Ainda meninota, papai decidiu que eu deveria aprender a ler e escrever. Ah! Recebi aquela notícia com tamanha alegria, que mal podia conter minha ansiedade para iniciar meus estudos e desbravar todos aqueles livros.
Para minha decepção, depois de um tempo, ele julgou que eu já estava instruída o suficiente para ler os livros de cozinha, as orações e os contos morais. Sabendo mais que isso eu seria um perigo no lar, e então não fui mais à escola. Confesso que naquele momento meu desejo era de soltar os cachorros... E gritar! E gritei que queria ir além do mundo que ele idealizara para mim. Mas a quem iria interessar minhas alegrias, minhas dores, meus lamentos e meus desejos.
Aqui estou novamente prisioneira de meu cotidiano, de tantos outros desejos e idealizações masculinas. Eu, minhas paredes amarelas, meus móveis já gastos pelo tempo e meus desejos reprimidos por tantos anos. E claro não poderia esquecer ela a lagartixa, a quem persigo todos os dias com a vassoura sem obter nenhum sucesso. Mas hoje finalmente consegui acertá-la e no meio de minha loucura pensei ter a ouvido pedir por socorro. Devaneios meus...
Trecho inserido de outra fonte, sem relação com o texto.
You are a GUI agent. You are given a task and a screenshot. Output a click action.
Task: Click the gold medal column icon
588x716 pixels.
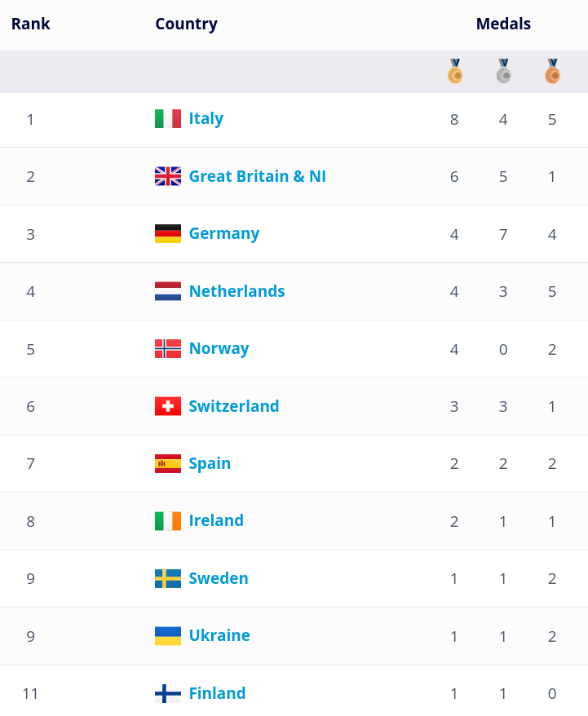[x=455, y=71]
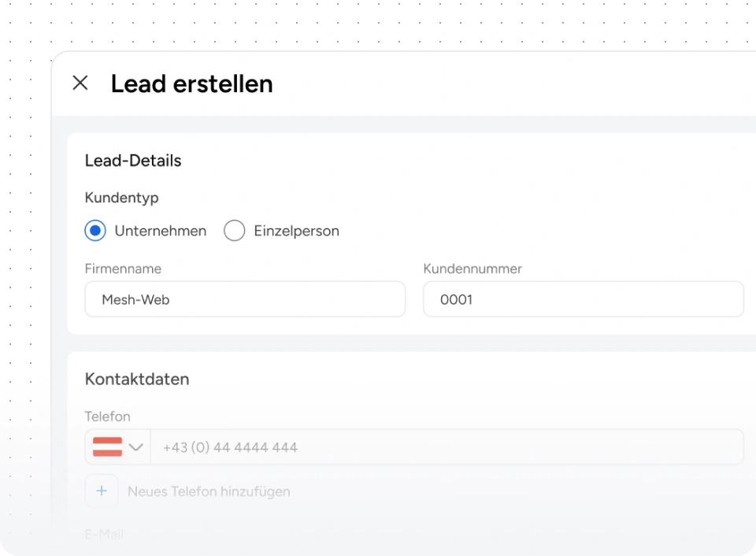Close the Lead erstellen dialog
This screenshot has height=556, width=756.
pyautogui.click(x=80, y=83)
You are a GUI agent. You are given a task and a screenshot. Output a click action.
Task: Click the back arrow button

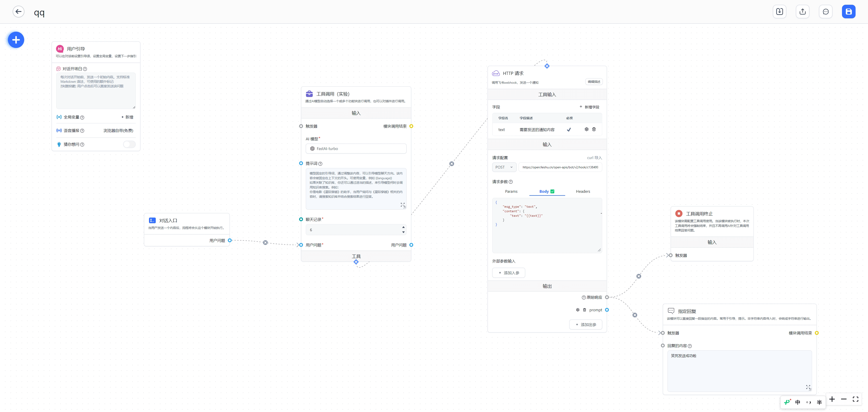(x=19, y=12)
E assim meus dias passam sem mais novidades...
A menina sonhadora foi dando lugar à dona- de- casa por vezes atarefada e impaciente.
Meu mundo são essas mesmas paredes. Mas se eu disser que não gosto daqui estaria mentindo. Eu gosto! Gosto desse silêncio que atravessa minha alma e meu coração. Faz-me pensar... Que a minha vida pode ir além de minhas costuras, minhas panelas e minhas inquietações. Há quem prefira o caos, eu fico com a calma. Há quem prefira e precise aparecer, eu prefiro e preciso me recolher.
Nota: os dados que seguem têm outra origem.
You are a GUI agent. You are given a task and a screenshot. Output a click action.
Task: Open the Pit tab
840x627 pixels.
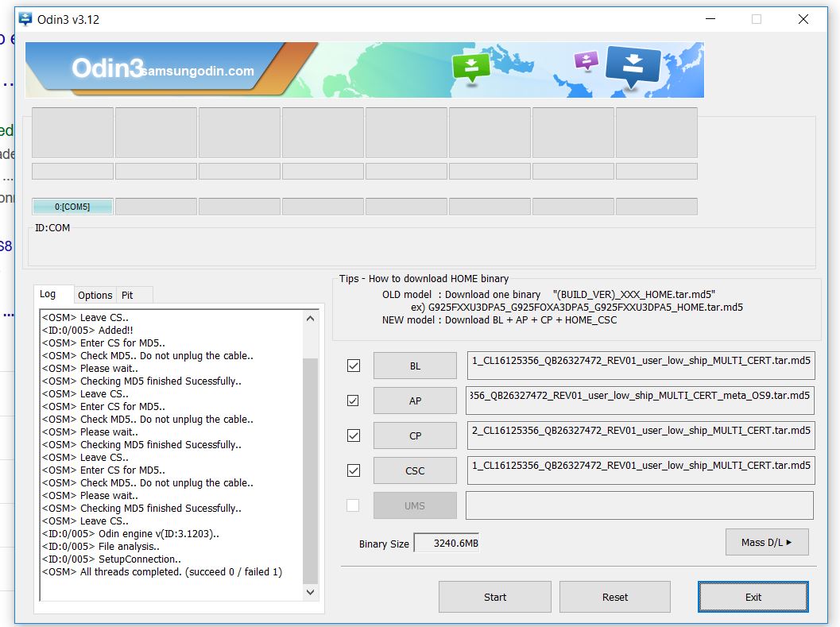127,295
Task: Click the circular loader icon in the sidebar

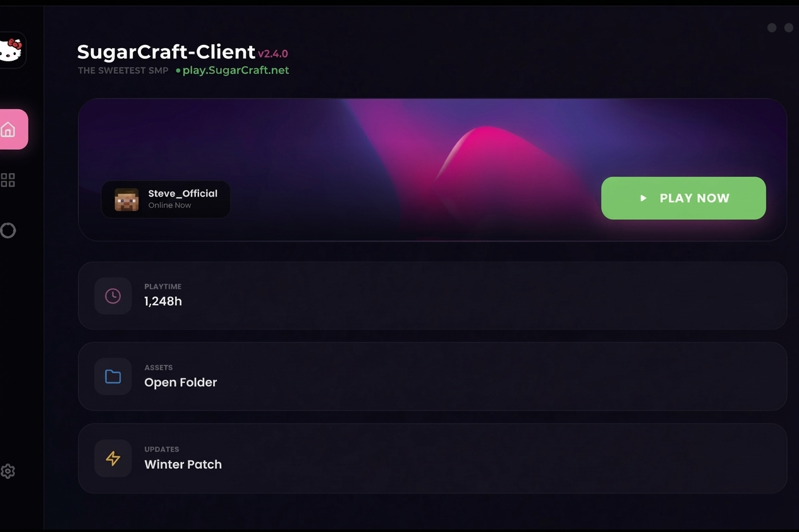Action: (x=8, y=231)
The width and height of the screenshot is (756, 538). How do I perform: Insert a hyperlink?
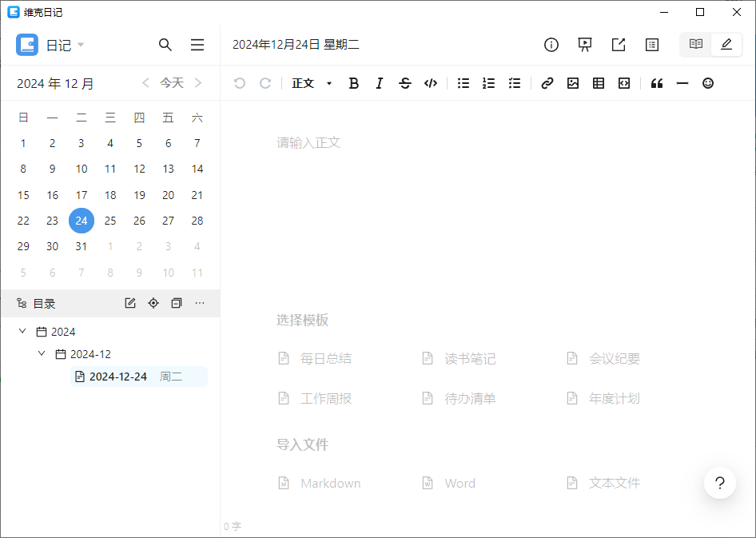coord(547,82)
Agora, ao olhar a vida, volto a me perguntar onde anda aquela senhora que me prometeu dias melhores?! É aquela nossa velha conhecida! Eu a tratava por Dona Felicidade. Tornou-se distante, estranha.
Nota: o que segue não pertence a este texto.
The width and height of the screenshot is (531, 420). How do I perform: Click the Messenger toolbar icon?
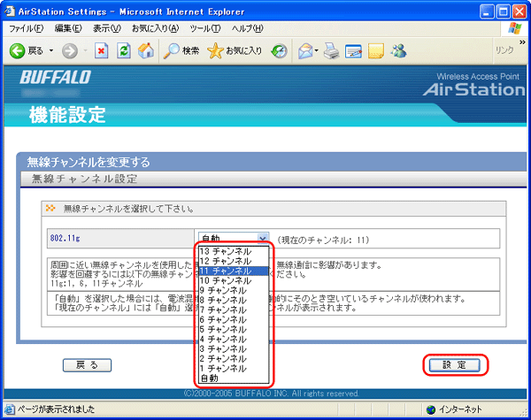[x=396, y=50]
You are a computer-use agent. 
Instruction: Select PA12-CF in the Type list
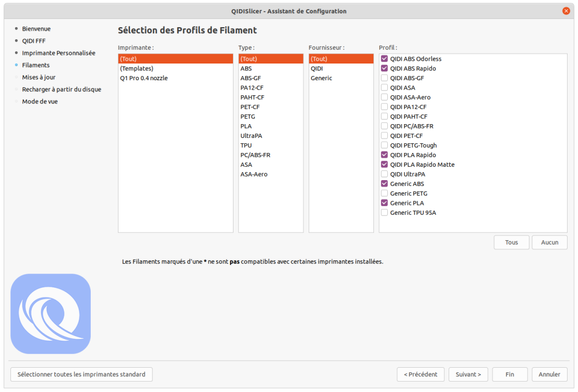pos(271,88)
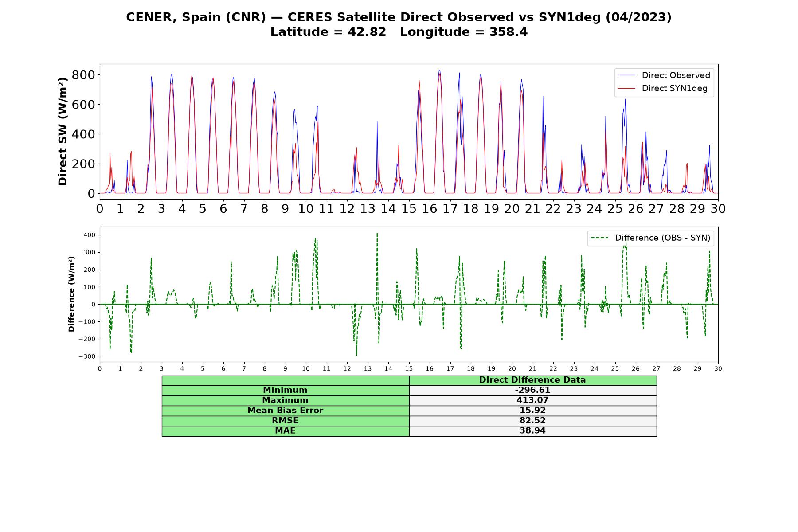This screenshot has height=532, width=798.
Task: Click the Difference (W/m²) axis label
Action: (x=71, y=294)
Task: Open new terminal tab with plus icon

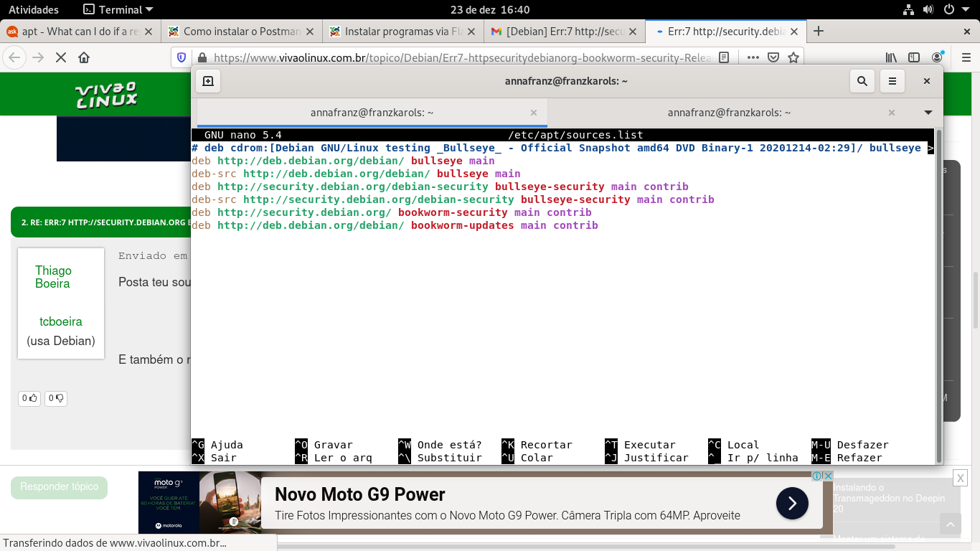Action: coord(208,81)
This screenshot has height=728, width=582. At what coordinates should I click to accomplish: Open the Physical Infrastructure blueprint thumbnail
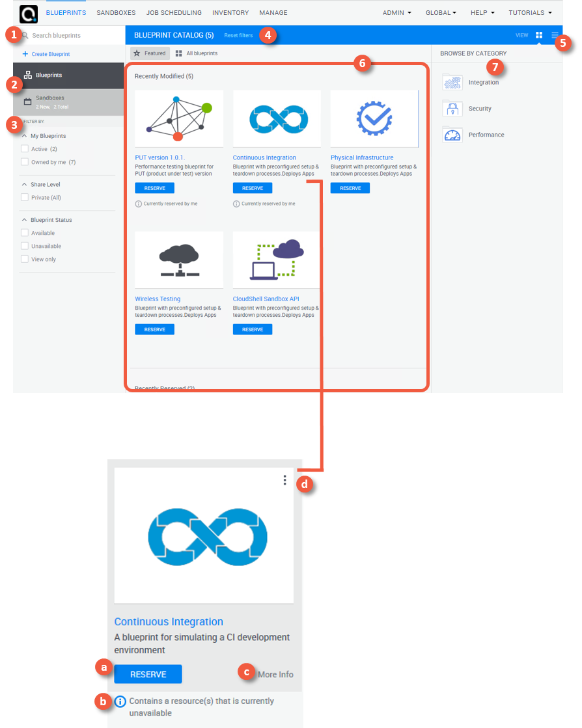[x=374, y=118]
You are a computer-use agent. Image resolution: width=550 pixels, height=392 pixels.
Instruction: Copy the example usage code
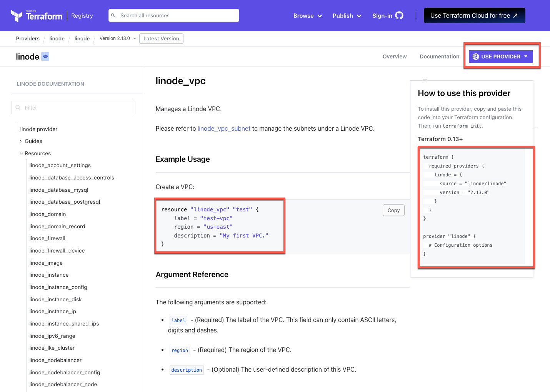click(x=393, y=210)
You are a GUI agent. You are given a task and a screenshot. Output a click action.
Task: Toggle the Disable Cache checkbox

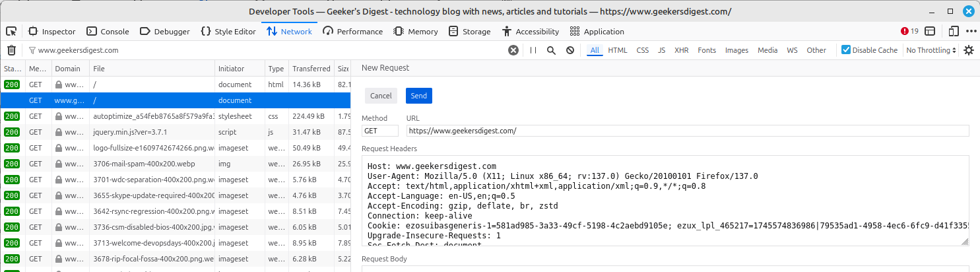[846, 50]
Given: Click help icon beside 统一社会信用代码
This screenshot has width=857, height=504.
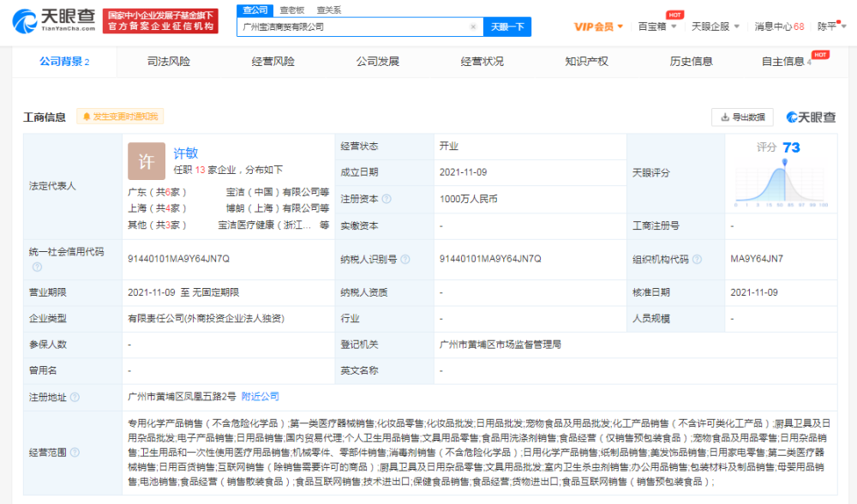Looking at the screenshot, I should coord(37,267).
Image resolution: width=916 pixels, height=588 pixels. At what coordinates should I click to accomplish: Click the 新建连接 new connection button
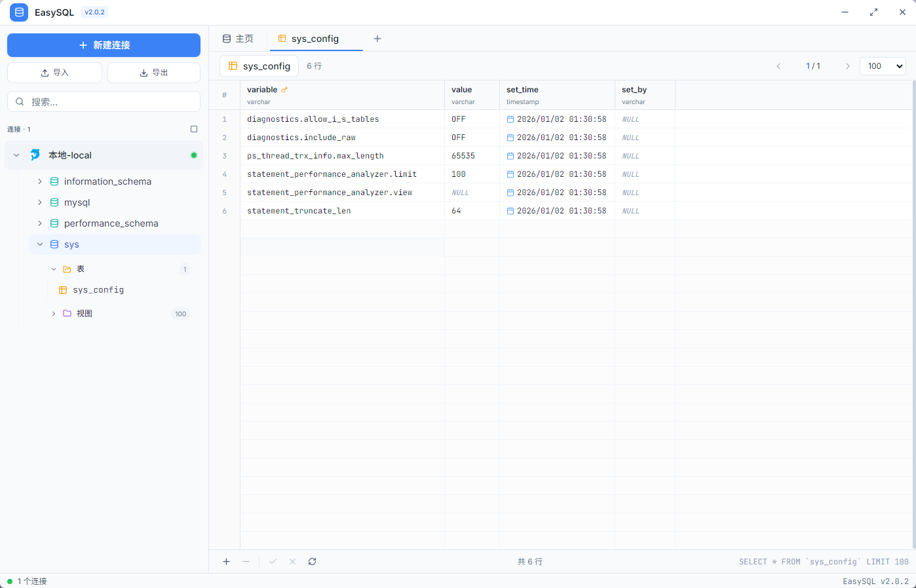(104, 45)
Será possível encontra- lá no dia-a-dia?! Será que a encontraria nas minhas caminhadas matinais, na minha casa, nos meus afazeres, ou quem sabe até mesmo salão de beleza, imersa naquela tão subversiva fraternidade feminina.
Pergunto-me onde me perdi, onde meus sonhos se perderam?!
Não era justo! Logo eu que havia seguido todos os manuais. Segui as dicas, os testes e até o horóscopo das revistas femininas. Era boa filha, boa esposa, boa mãe.
Hoje me sinto como parte integrante desse lugar, mais um objeto, velho, empoeirado.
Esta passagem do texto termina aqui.